- Directions:
From the listing below, copy each line that holds "computer".

- Dataset records:

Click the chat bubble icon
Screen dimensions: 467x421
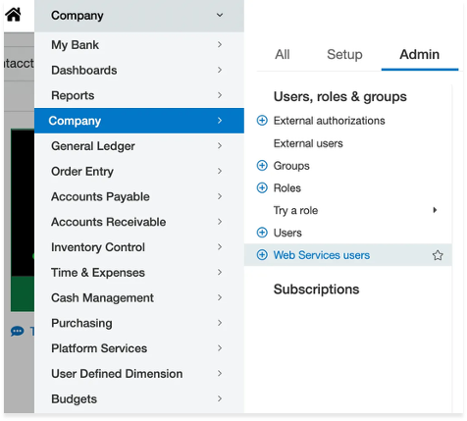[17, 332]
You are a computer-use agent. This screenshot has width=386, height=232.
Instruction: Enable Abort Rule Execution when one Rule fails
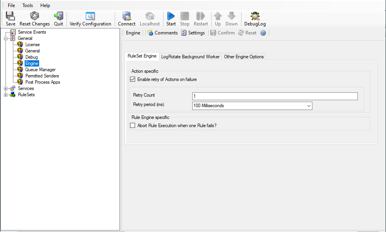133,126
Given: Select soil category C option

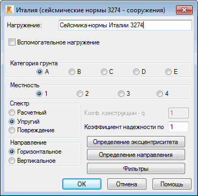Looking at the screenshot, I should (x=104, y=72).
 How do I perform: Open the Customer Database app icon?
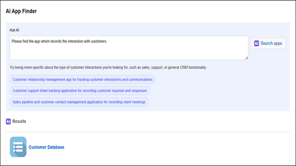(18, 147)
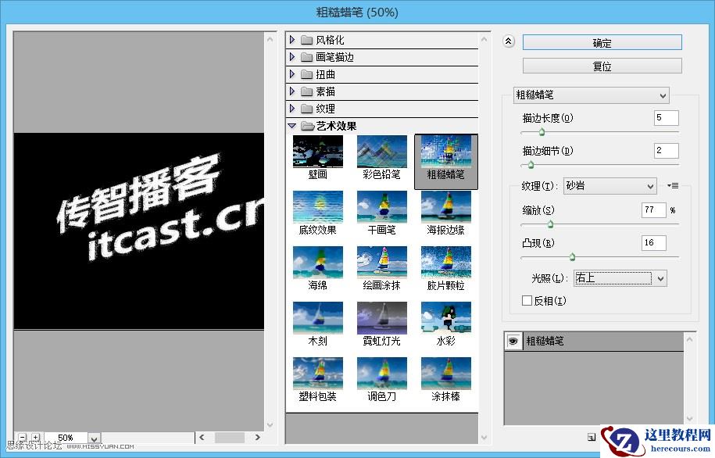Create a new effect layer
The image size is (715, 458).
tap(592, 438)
==
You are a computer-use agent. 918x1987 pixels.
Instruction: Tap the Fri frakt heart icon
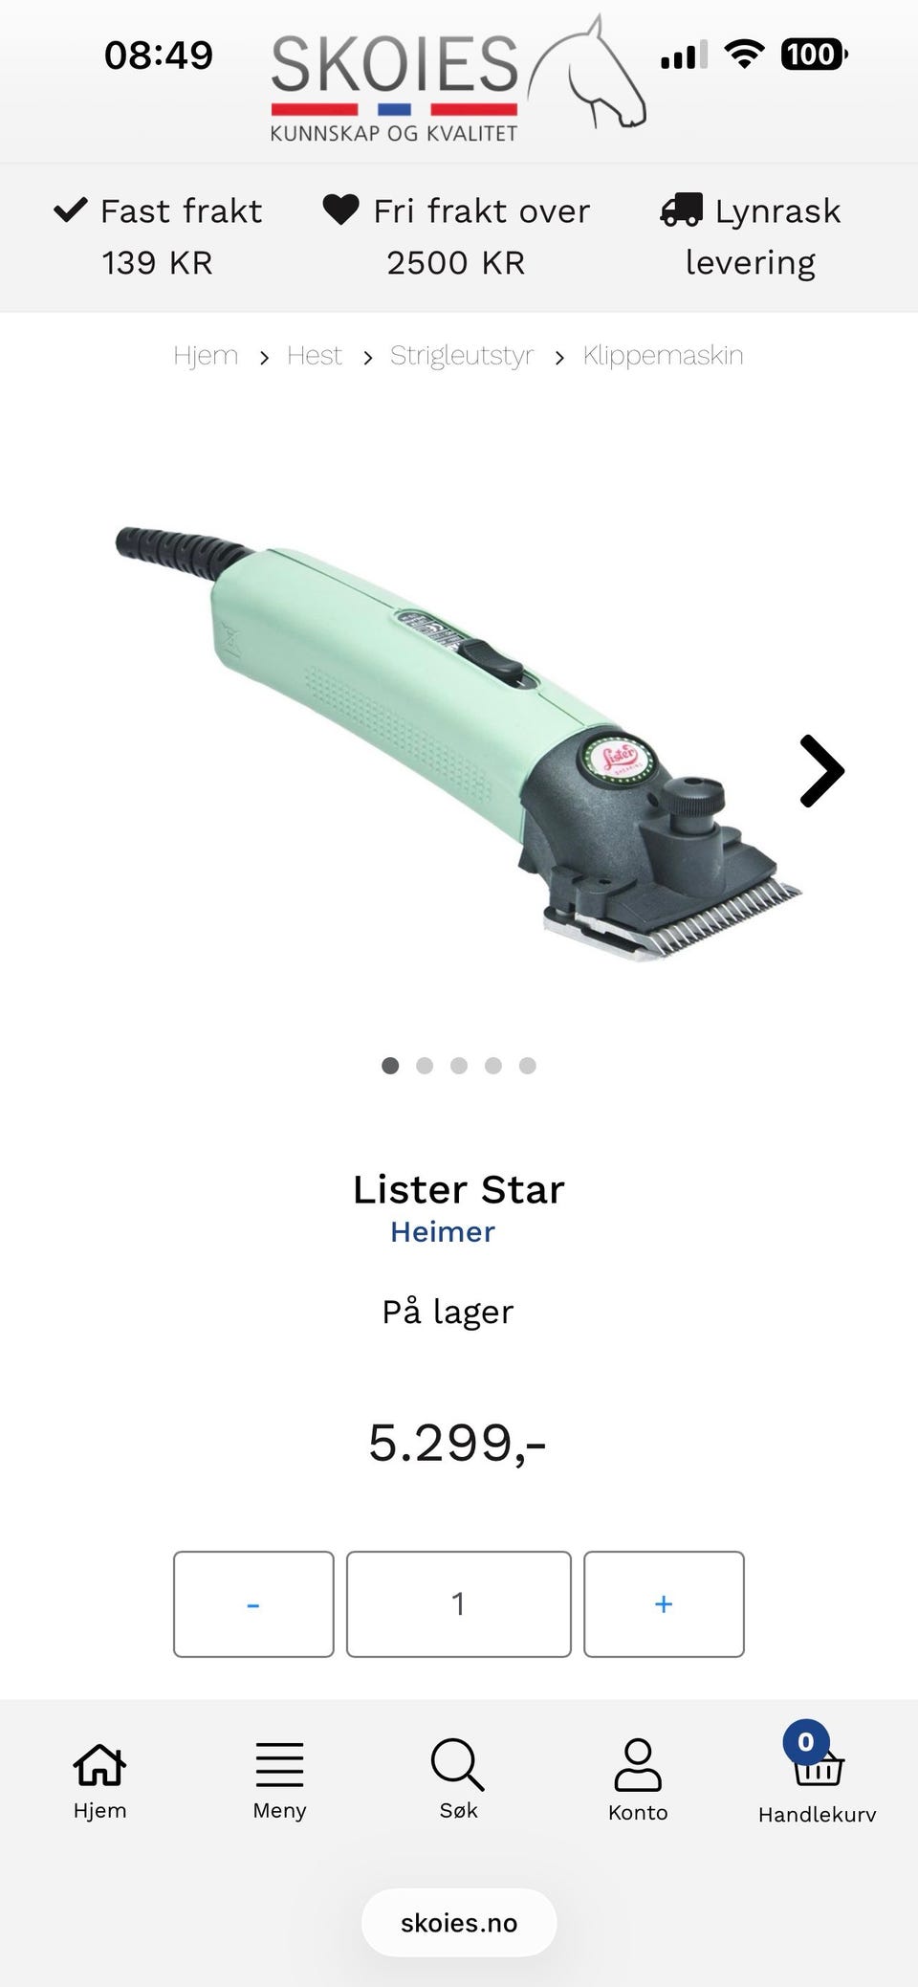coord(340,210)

- Result of the exercise:
You are a computer-use agent. This screenshot has width=386, height=232.
You are a computer-use agent. 918x1987 pixels.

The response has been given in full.